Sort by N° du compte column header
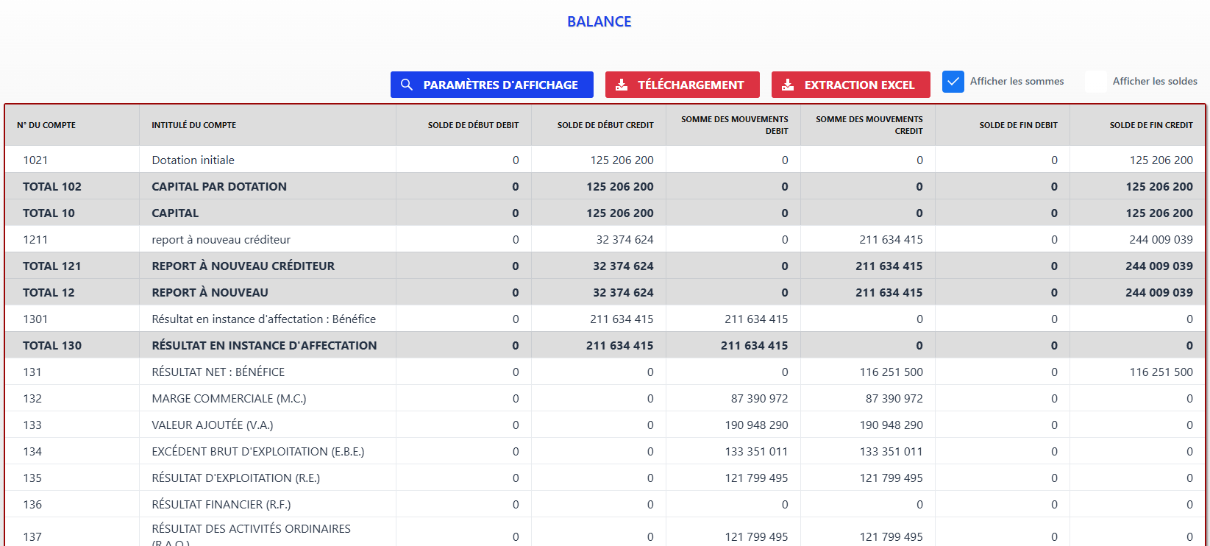 (x=46, y=125)
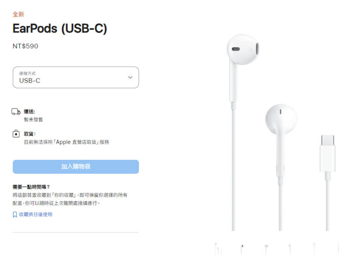Click the EarPods (USB-C) product title

[60, 29]

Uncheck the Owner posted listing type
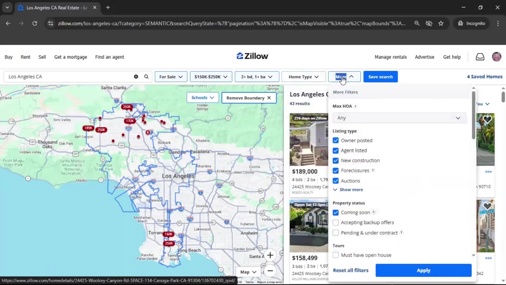pyautogui.click(x=335, y=140)
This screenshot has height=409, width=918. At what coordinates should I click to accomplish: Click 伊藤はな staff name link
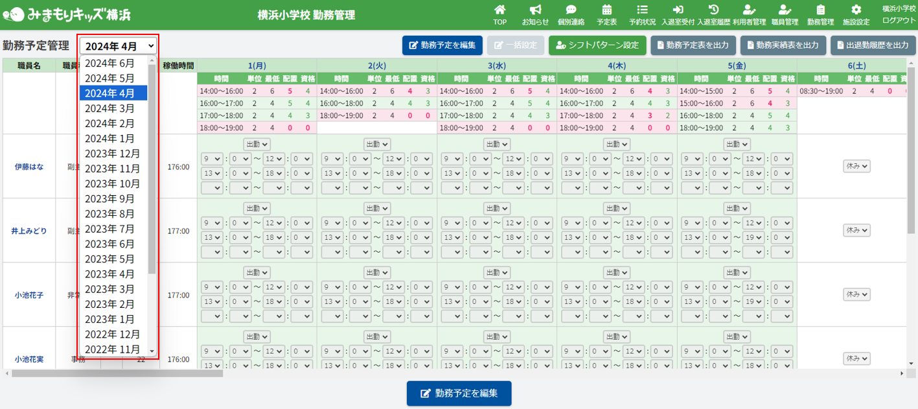(29, 167)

GIVEN REQUEST -> Copy the lines of the records from the line containing "This screenshot has" through the end of the records, both included, and leave the pictures out of your copy.

COMPLETED EXERCISE ->
This screenshot has height=409, width=918. At what coordinates should I click to accomplish: Click 伊藤はな staff name link
(29, 167)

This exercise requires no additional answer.